BEGIN DATA TO EXAMINE
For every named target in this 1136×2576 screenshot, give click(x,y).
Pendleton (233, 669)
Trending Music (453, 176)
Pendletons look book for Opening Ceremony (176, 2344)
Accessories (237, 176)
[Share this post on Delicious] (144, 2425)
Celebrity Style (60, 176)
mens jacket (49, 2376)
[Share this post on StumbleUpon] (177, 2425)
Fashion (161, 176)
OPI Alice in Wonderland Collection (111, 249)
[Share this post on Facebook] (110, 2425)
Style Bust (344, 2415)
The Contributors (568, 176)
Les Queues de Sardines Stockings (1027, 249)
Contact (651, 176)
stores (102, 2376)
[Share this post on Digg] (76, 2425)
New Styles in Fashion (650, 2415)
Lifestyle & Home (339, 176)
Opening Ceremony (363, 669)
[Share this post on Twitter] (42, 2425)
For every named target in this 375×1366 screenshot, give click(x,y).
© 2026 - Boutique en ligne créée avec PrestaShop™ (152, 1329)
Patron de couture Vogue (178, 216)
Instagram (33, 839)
END DATA TO EXAMINE
**AIM OF THE TASK**
In the data above, find each line that uses the string "Share". Copy it.

**EXPECTED ANSWER**
[Share this post on Delicious] (144, 2425)
[Share this post on StumbleUpon] (177, 2425)
[Share this post on Facebook] (110, 2425)
[Share this post on Digg] (76, 2425)
[Share this post on Twitter] (42, 2425)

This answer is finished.